Throughout Bishop's childhood and adolescence, class anxiety and gender difference assumed the various forms typical of the period. Bishop's mother, an early feminist, worked for women's suffrage and urged her daughters toward the independence that had been unavailable to her once she started her family. Bishop was a late arrival to the household; her mother once told her that she often felt more like a grandmother than a mother. Bishop's college-age sisters assumed parental roles when home on vacation, prescribing her dress according to gender codes.
They would go off to college and when they came home they'd pick up their interest in me, like a parent. . .. One of my sisters had me in Eton collars and tunics; then she went off and another came home and disapproved of those dull clothes and put me in some fancy little things. Everyone was trying to do something to me, except my mother. She was indifferent.[61]
To avoid housework and childcare, Anna Bishop turned to her pet project—a translation of Dante that she undertook after teaching herself Italian. Though Bishop later understood the restricting demands placed on her mother by the conventions of middle-class life, she often felt alone during her childhood, ambivalent about the distance her mother placed between them. Her father, more sympathetic to her, perhaps because he saw himself as something of an outcast, took her on as his "special interest." Although she loved and respected him, Bishop "hated" the division of her family into camps; her father openly placed her and himself in opposition to her mother and her siblings.[62]
Bishop's art education began at age twelve, when her parents enrolled her in a Saturday morning life drawing class at Detroit's John Wicker Art School. Given her age and a substantially restrained upbringing, her first encounter with the heavy-set female nude was a shock, but it gave her a headstart in what was usually considered more advanced training.

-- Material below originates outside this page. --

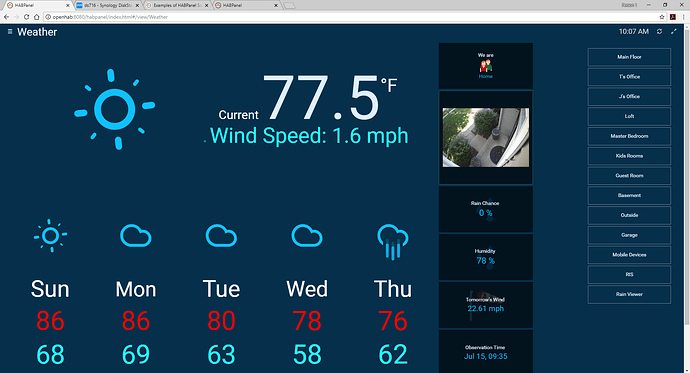Open the Rain Viewer button
Viewport: 690px width, 373px height.
[x=629, y=294]
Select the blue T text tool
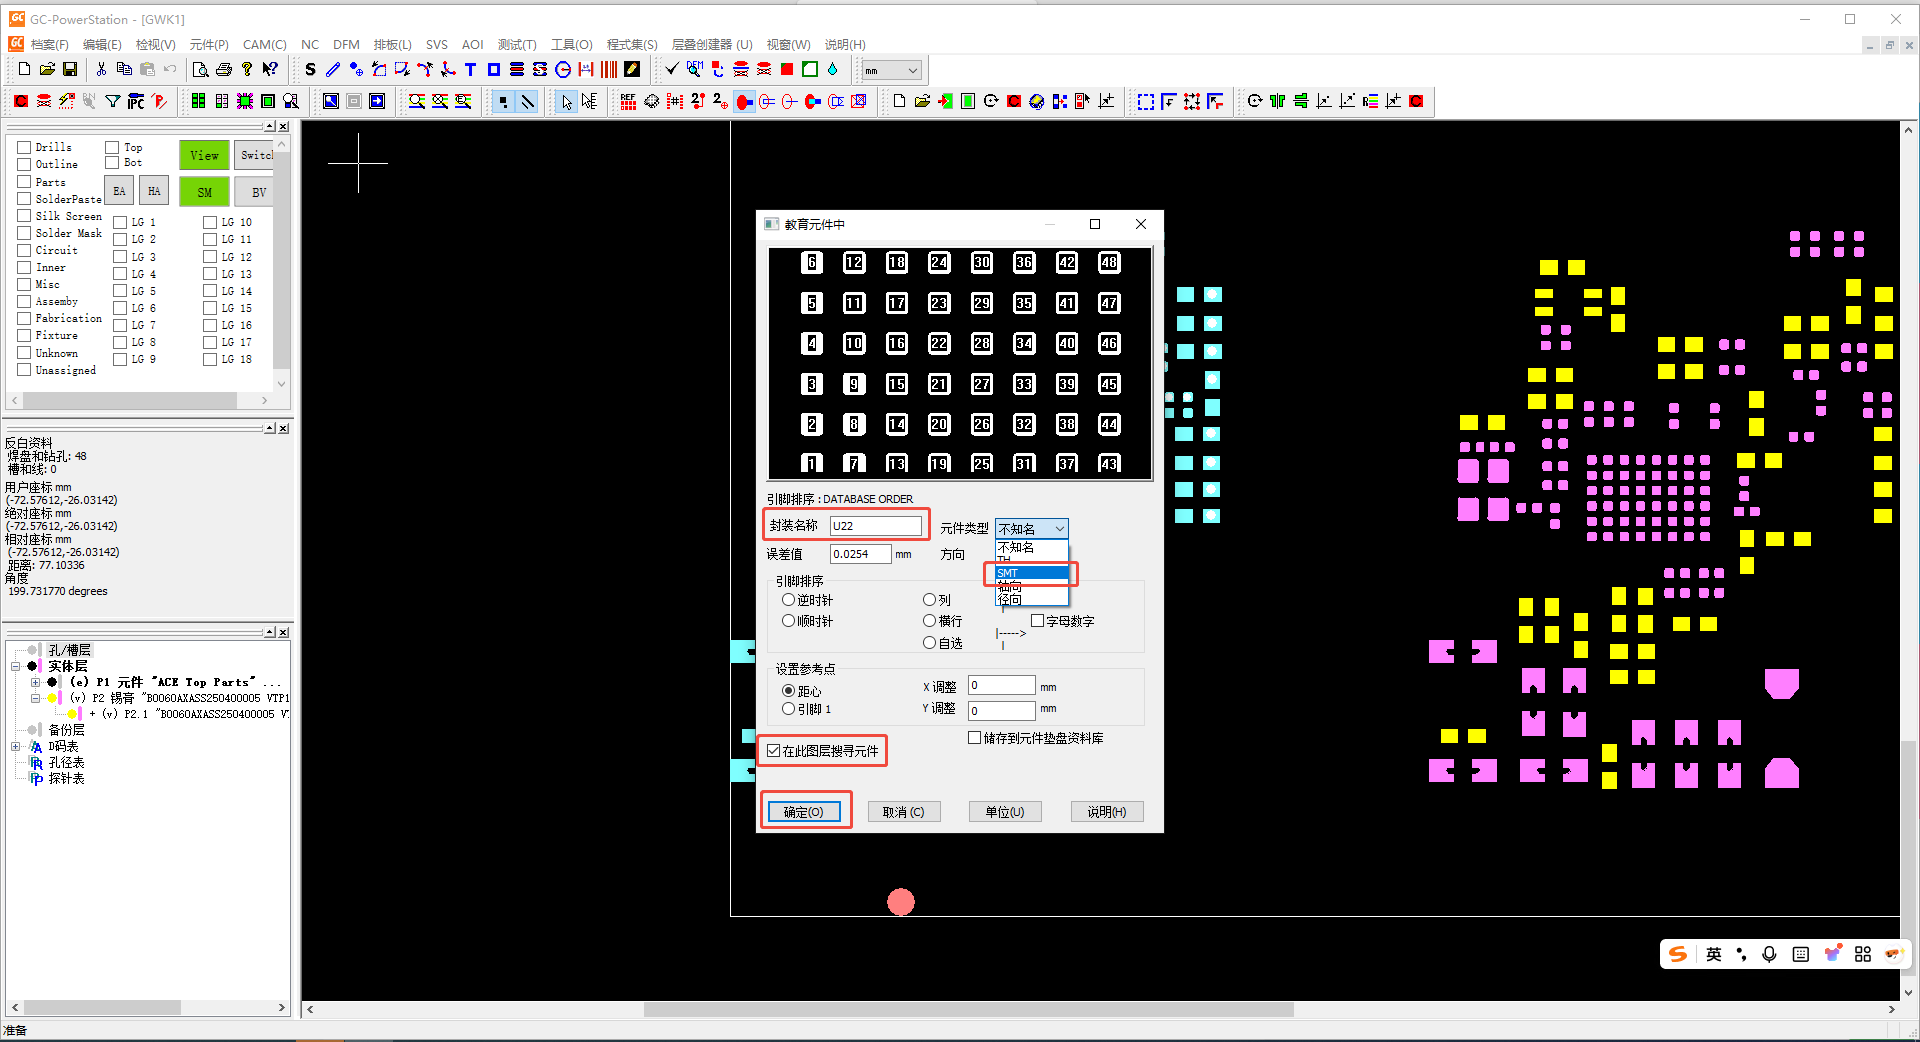The image size is (1920, 1042). click(470, 69)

When Bishop graduated from high school, at age sixteen (just after her father lost the Detroit job), she was sent off on her own to New York. There she became one of a number of proper young ladies studying illustration at the School of Applied Design for Women and living at the Misses Wilde's boarding house on the Upper East Side. Her parents wanted her to earn her own income, and an occupation in the graphic arts, with training acquired in a relatively protected environment, seemed the safest route. Bishop thus entered New York under very different circumstances and within different social spaces from Marsh, the twenty-year-old Yale graduate.
Within two years Bishop had grown dissatisfied with her training and her restricted environment. Even though she had been able to move directly into the life drawing class at the School of Applied Design for Women, the school itself failed to meet her needs. In the summer of 1919 she went to Woodstock, the popular artists' colony, to take a life course taught through the Art Students League. In 1920 she decided to abandon graphic arts and move toward a career in painting. James Bishop Ford, her father's cousin, who had already supported her early schooling, agreed to extend her monthly stipend so she could concentrate on her education; he would remain Bishop's patron for well over a decade.[63]
Bishop left the Misses Wilde and moved to the Village with two other women. In her first season at the league, she capitalized on the loose structure that allowed students to sign up for different classes every month. Her enrollment card records a smorgasbord: life classes with Miller; painting with the academic artist DuMond; advanced modernism in Max Weber's course on late cubism; and lectures by Robert Henri. Weber was highly critical of her work and, not surprisingly, the eighteen-year-old Bishop felt intimidated. From Henri she recalled learning the value of experimentation. She was "fascinated" by Henri but "frightened" and "too scared to put out anything for criticism."[64] By the end of the year, Bishop had found her mentor. During the entire 1921-22 league season she studied life drawing and
painting exclusively with Miller. The following season, 1922-23, while living on Eleventh Street in Greenwich Village, she added an afternoon studio with Miller. There she would have begun her friendship with Reginald Marsh, who was taking his second round of Miller courses. That summer she met and studied briefly with Guy Pène du Bois.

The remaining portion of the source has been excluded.